Tuesday, April 15, 2014

Unmanned Submarine Searching for Missing Malaysian Jet Aborts First Dive After Six Hours; Second Dive Planned ASAP

BALTIMORE, Maryland April 15, 2014 - The unmanned submarine that the international search team is counting on to actually find the missing Malaysian Airlines Jet that went missing March 8 with 239 people on board automatically aborted its first dive from its current mother ship after on-board sensors detected that it had gone deeper than its maximum safe depth of 4500 meters. The first dive lasted six hours and apparently gathered at least some useful data, but the search team must download and analyze that data before finding out exactly what was learned. A second dive for the submersible vehicle is planned for as soon as conditions permit.

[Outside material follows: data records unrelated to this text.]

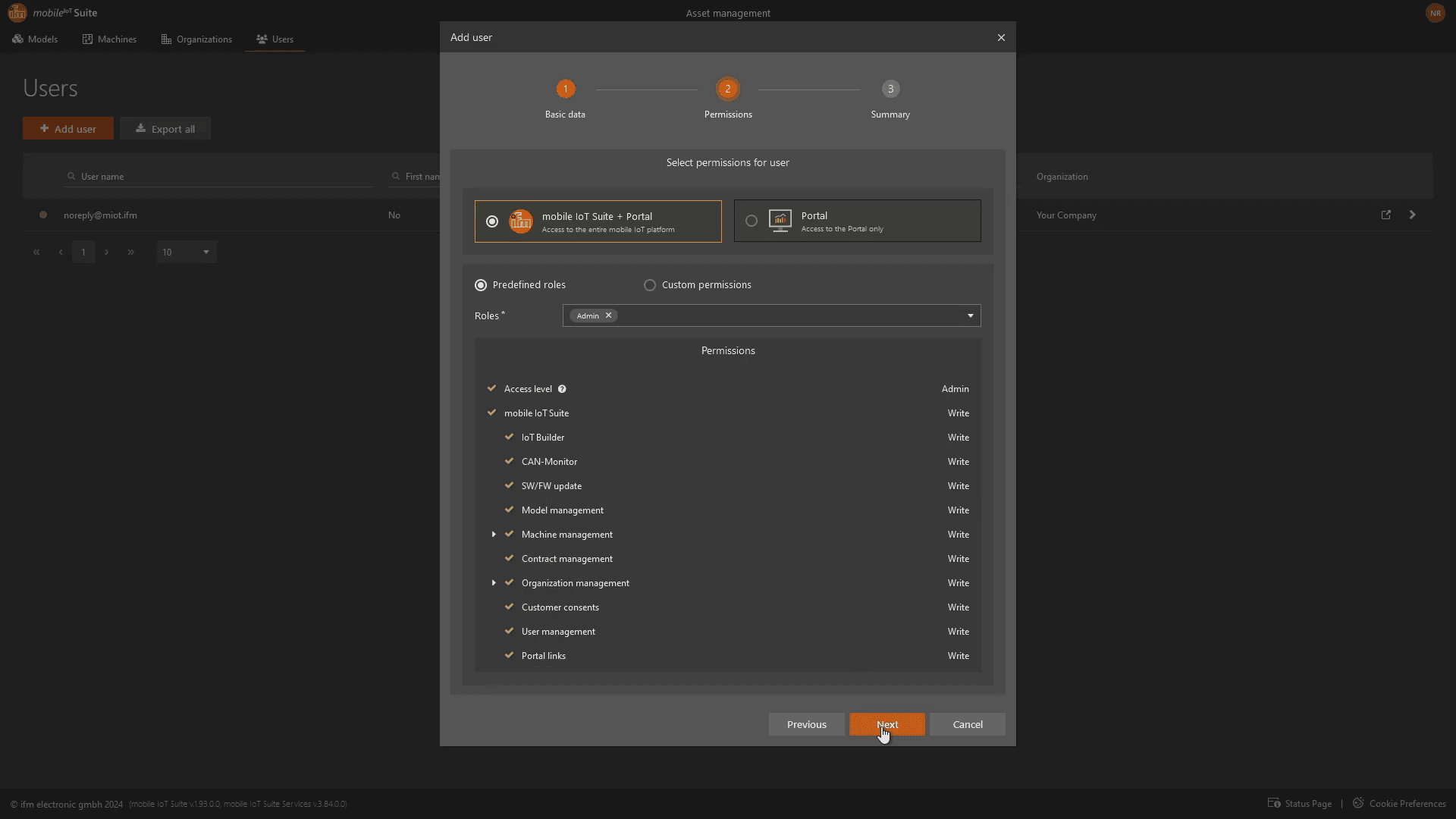Click the help icon beside Access level
The width and height of the screenshot is (1456, 819).
pyautogui.click(x=562, y=389)
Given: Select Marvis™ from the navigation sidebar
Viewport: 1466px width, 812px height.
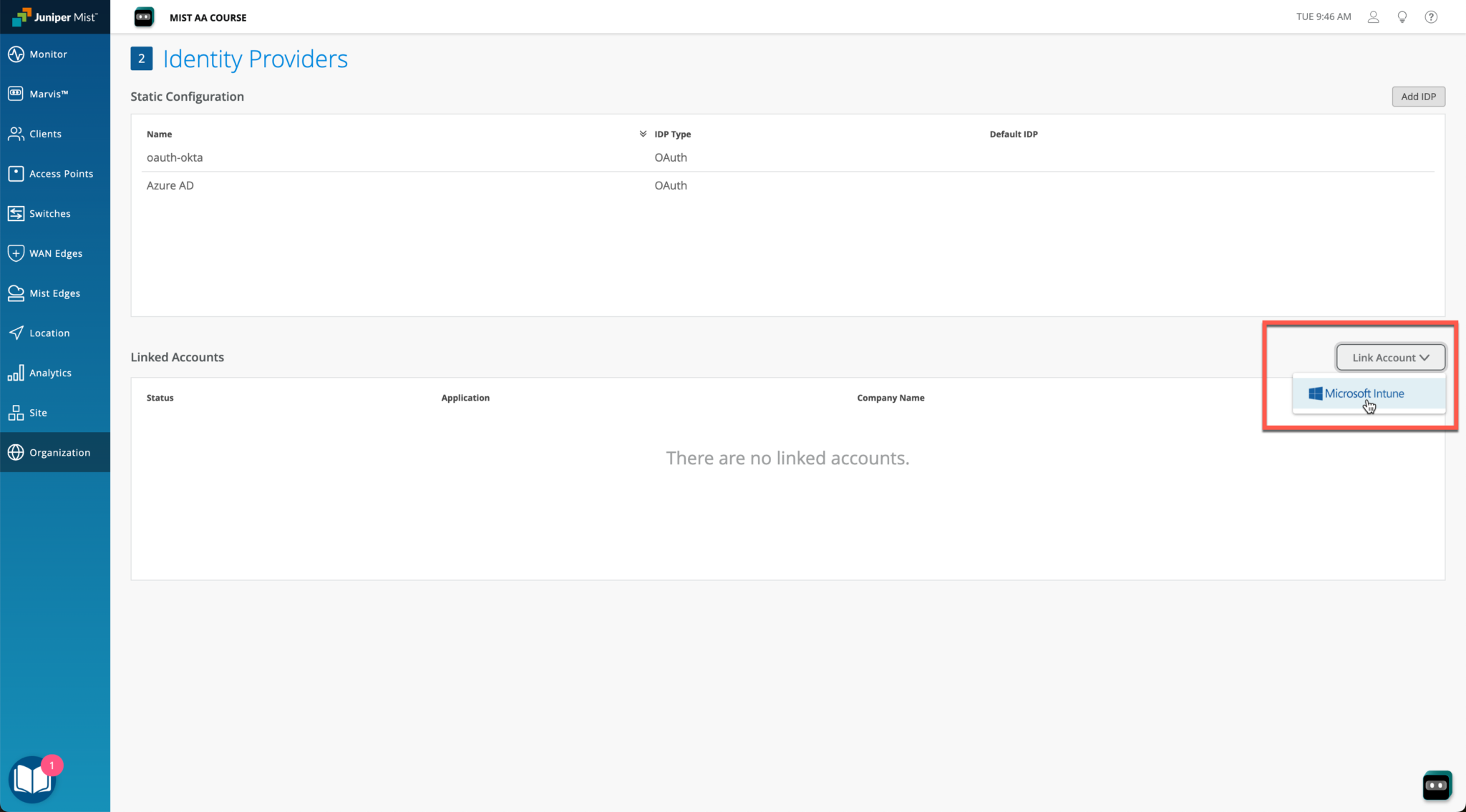Looking at the screenshot, I should click(x=49, y=93).
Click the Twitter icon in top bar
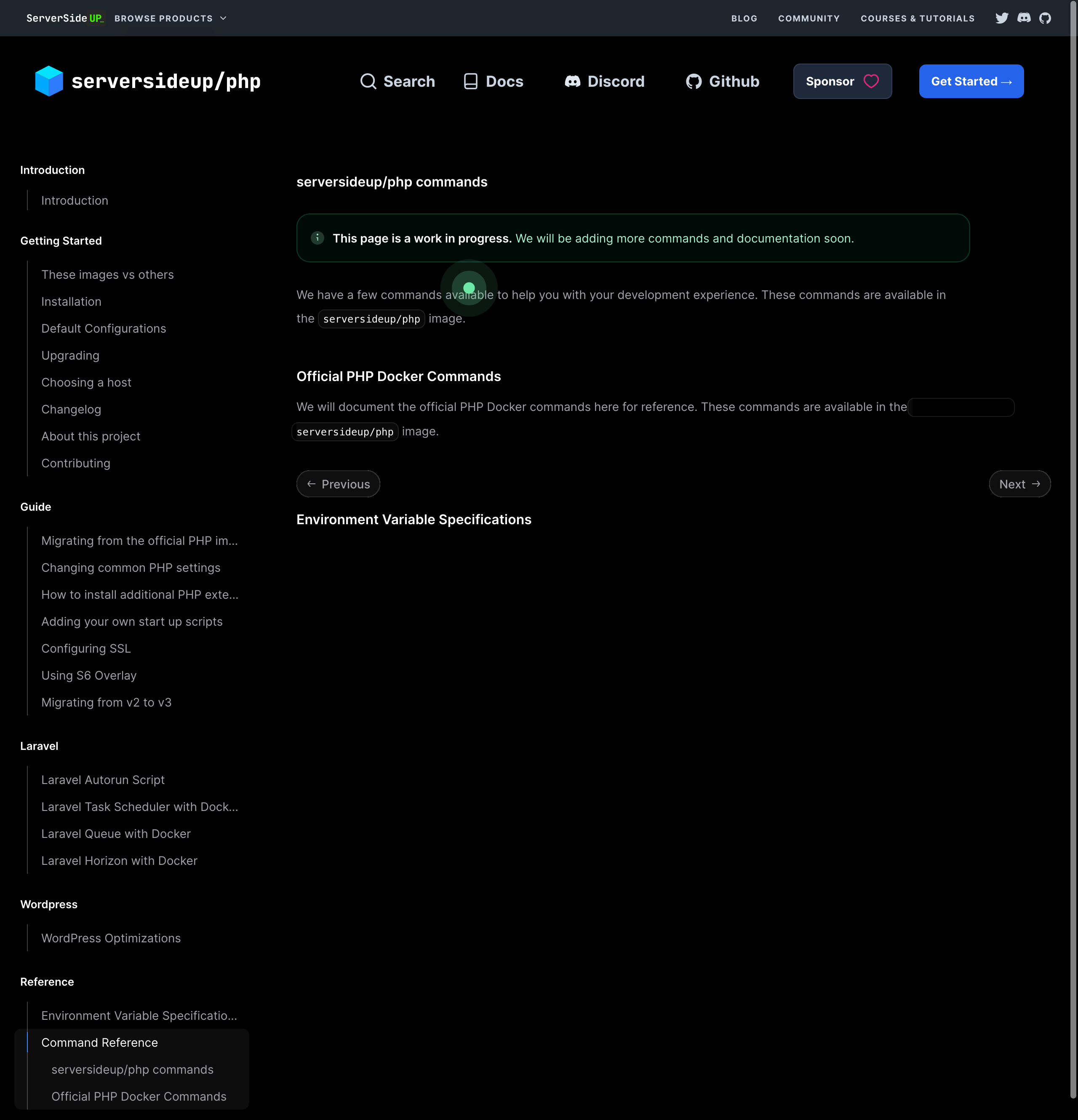 1001,18
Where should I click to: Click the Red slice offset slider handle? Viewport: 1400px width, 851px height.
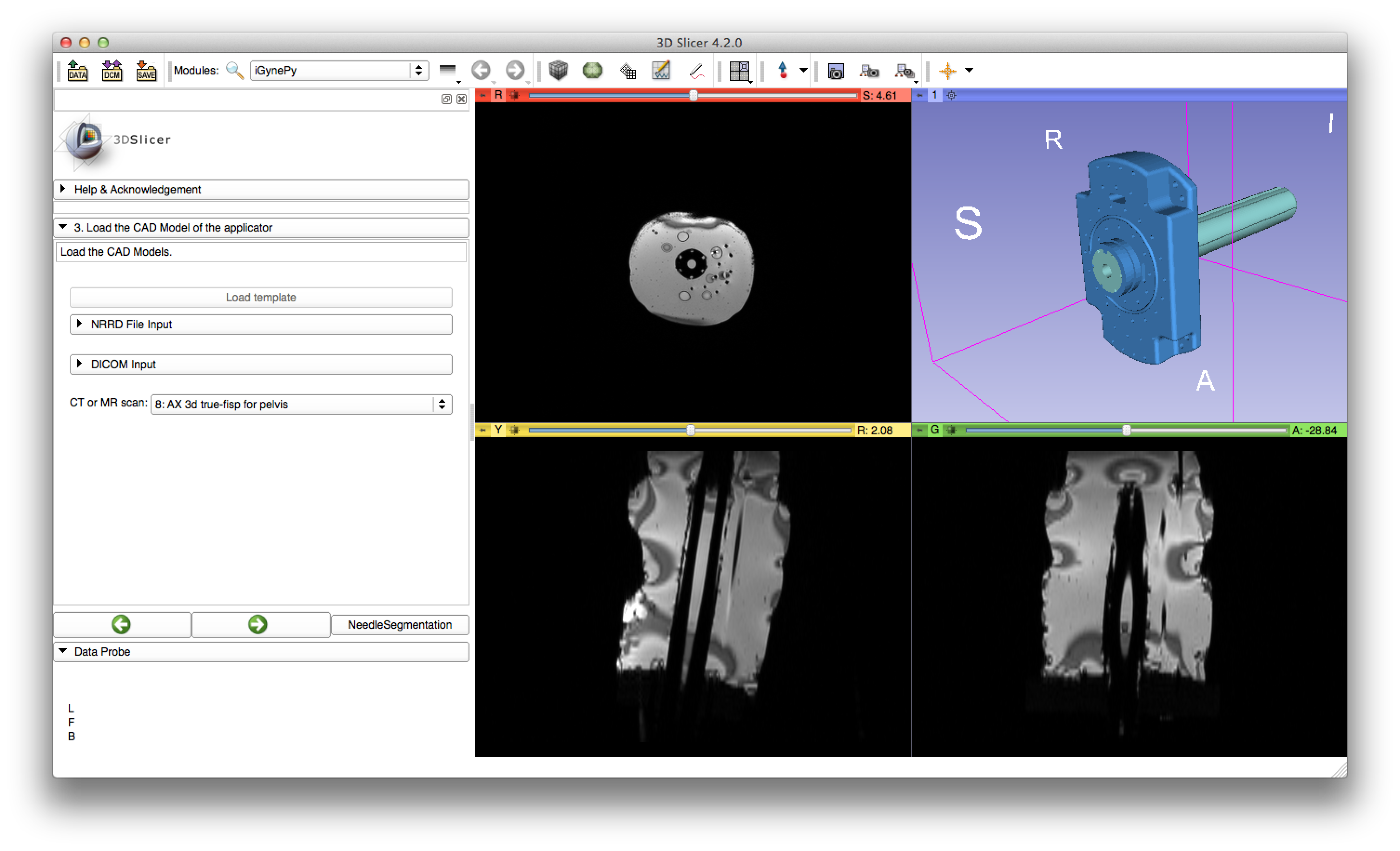coord(693,95)
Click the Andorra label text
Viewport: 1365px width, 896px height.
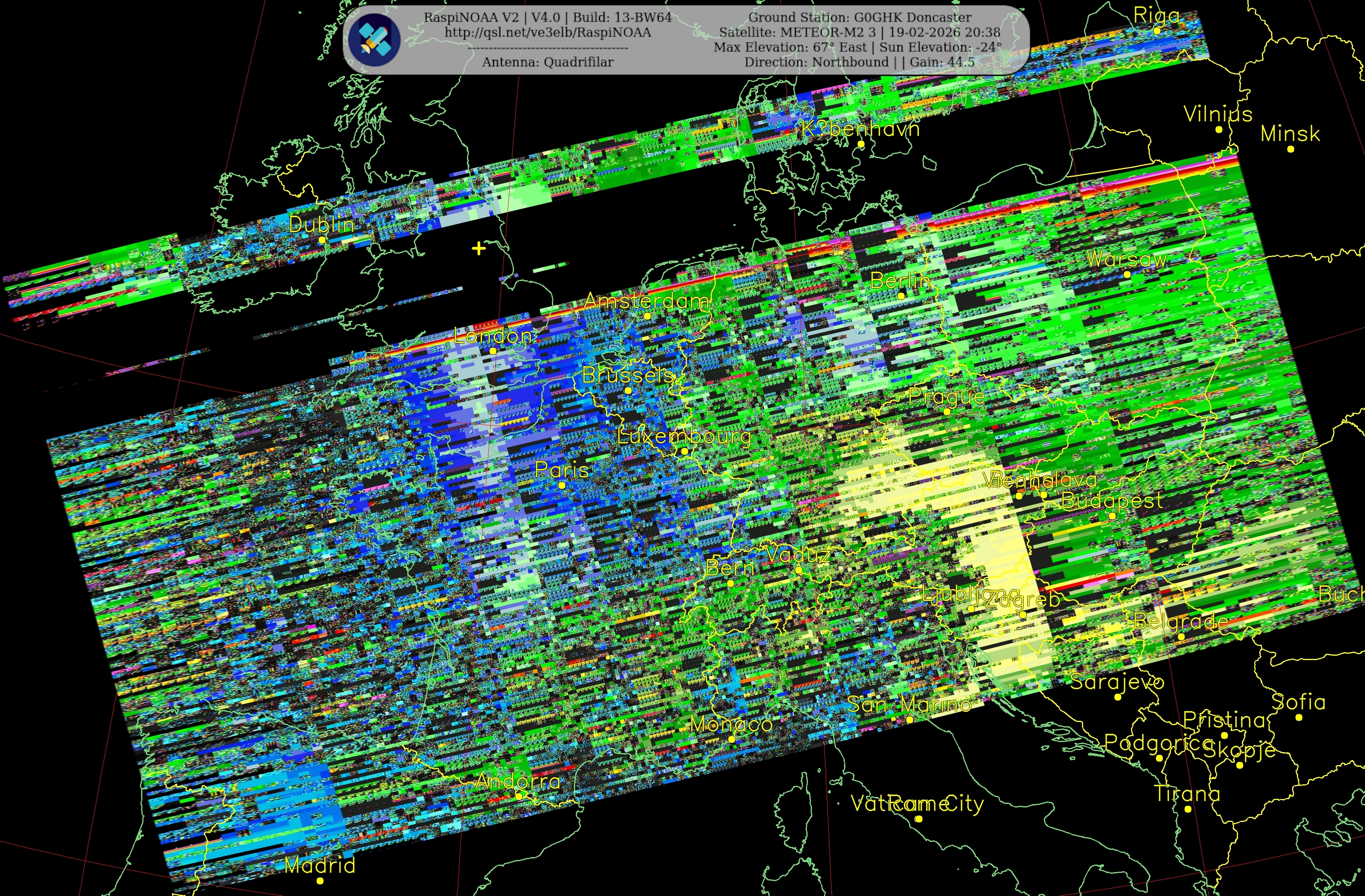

The HMS Ocean Shield, an Australian Navy vessel, is the ship that deploys the sub, known as the Bluefin-21. The Ocean Shield is ensconced within a zone mapped out using pings from what are believed to be the black boxes on the missing plane. The pings were monitored on several occassions over a several week period before the batteries powering the black boxes apparently gave out. Those batteries are supposed to last at least 30 days, and, in fact, pings were picked up by surface vessels and even an airplane, for more than 30 days before they came to a complete stop about one week ago. Before they stopped, searchers were able to map out what they call a "manageable area" where the missing jet might be. The respected Aviation Blog known as "Plane Talking" said today that the benefit of the first six hour sub dive will be, at a minimum, to "tell the Joint Agency Coordination Centre which is managing the search for missing Malaysia Airlines flight MH370 how well the instruments and systems on board worked, and give it the first on site test of its download and analysis procedures." Anything else picked up by the sub will be a bonus.